Distinguishing between anti-competitive conduct and strategic but commercially risky behavior (such as giving away a product for free) has long baffled the courts. When entities manage to create platforms that service creators’ innovations and that also benefit consumers, the result is often larger market shares and higher profits. Yet, courts have historically looked for both as evidence for anti-competitive conduct. More recently, courts have been hesitant to label conduct as anticompetitive that might, upon further economic analysis, prove to be pro-competitive. But the American Innovation and Choice Online Act displays no such hesitancy. If broadly enforced, it would crush much of the innovation that is driving growth in the American economy.
The act would give the government wide latitude to decide the threshold whereby companies give themselves an unfair advantage, probably leading to the prosecution of companies that do not carry out the desired policies of Congress, the president and the administrative state. Companies that turn over private information to law enforcement and help their competitors will be allowed to operate unfettered, but those that do not would be subject to government interference.

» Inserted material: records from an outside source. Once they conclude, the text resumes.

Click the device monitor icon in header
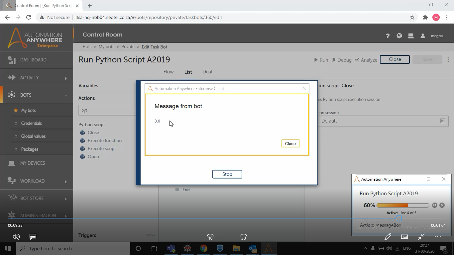Viewport: 454px width, 255px height. (411, 36)
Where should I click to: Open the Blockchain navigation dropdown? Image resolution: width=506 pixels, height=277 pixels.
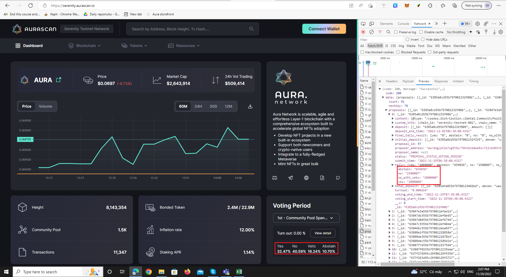coord(84,45)
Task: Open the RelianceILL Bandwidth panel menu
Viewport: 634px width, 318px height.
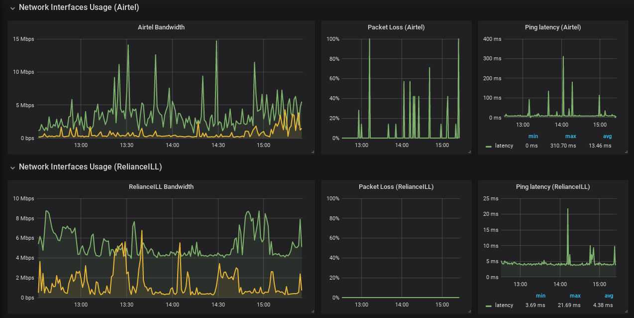Action: [x=161, y=186]
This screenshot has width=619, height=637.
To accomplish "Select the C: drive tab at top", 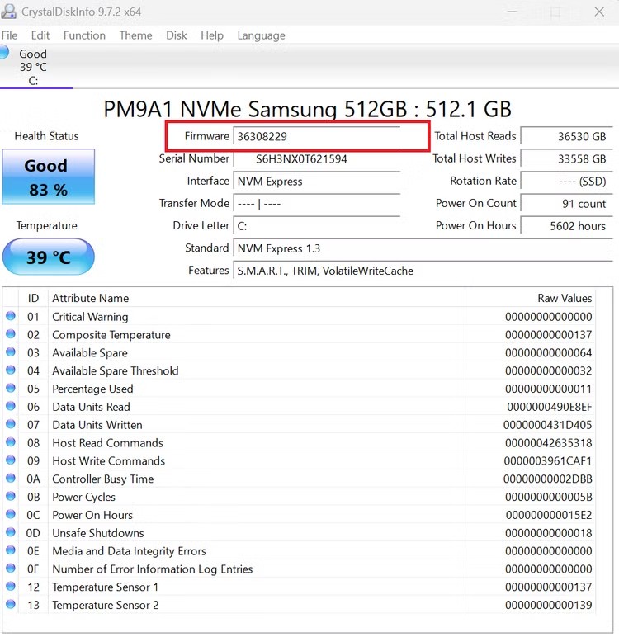I will coord(33,67).
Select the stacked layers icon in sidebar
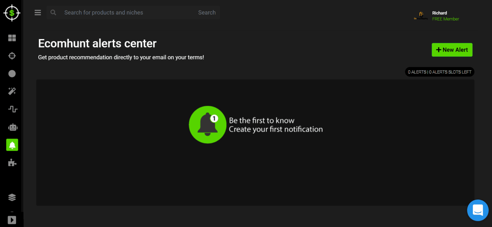 coord(12,197)
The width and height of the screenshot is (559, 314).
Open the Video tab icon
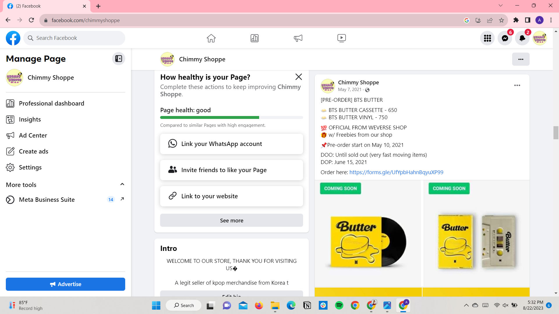pos(342,38)
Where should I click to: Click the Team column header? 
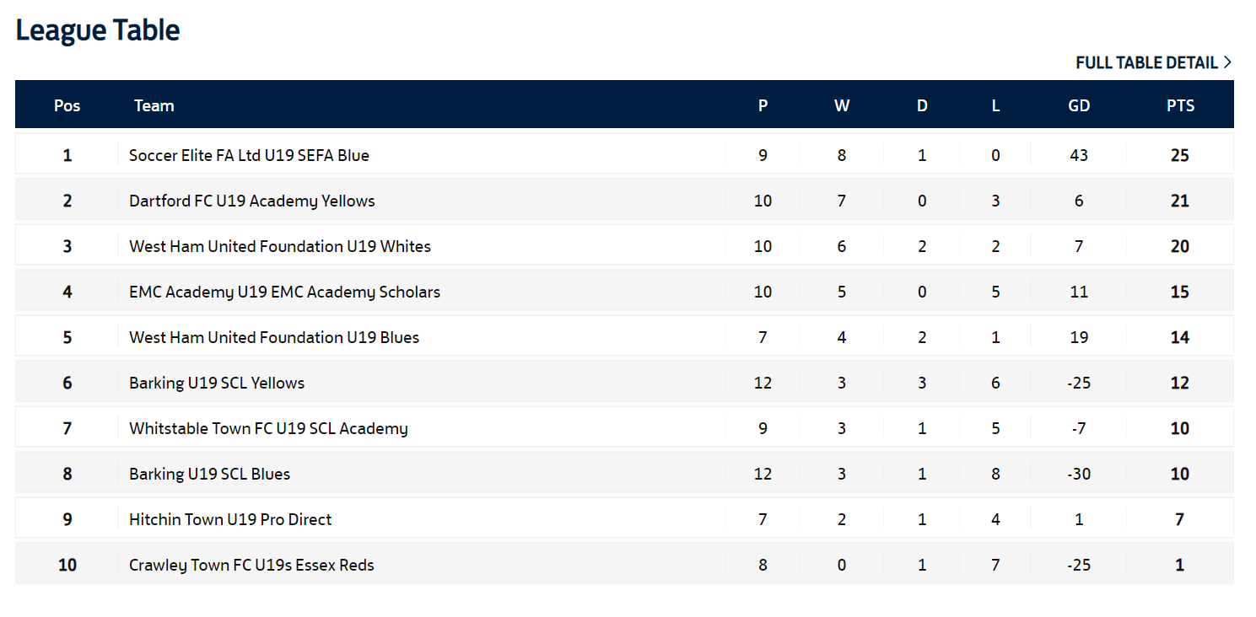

Regardless, higher costs and lower profits will be the result.
A recent Data Catalyst Institute white paper by economists Cameron D. Miller and Liad Wagman reinforces this conclusion, calling into question the extent to which the government’s efforts to rein in Big Tech will benefit consumers. Their paper lays out the case that the fight to prevent Amazon, Google and Apple from using their platforms to provide them an advantage in any way — a key tenet of the legislation — would increase the costs of startups that use these platforms, which in turn degrades the value to consumers of these platforms and amplifies the cost disadvantages of startups compared to the incumbents.
The control over internet platforms is powerful but not monolithic. Consumers and sellers have options, and if one platform makes it too costly or burdensome for firms to operate on it, the value of the platform altogether wanes.
We do not want large tech companies to become de facto utilities, closely regulated by the government without regard to efficiency or consumer satisfaction. Rather than pass legislation that increases their authority over Big Tech, Congress should heed Eisenhower’s warning by getting out of the high-tech business and letting the market work.